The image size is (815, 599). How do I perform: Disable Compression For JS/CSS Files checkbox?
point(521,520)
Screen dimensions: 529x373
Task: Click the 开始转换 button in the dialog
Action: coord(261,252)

....................

**Task objective:** Return all of the above records exactly, leaving no line out.

**Answer box:**
The image size is (815, 599). How do I perform: Disable Compression For JS/CSS Files checkbox?
point(521,520)
Screen dimensions: 529x373
Task: Click the 开始转换 button in the dialog
Action: coord(261,252)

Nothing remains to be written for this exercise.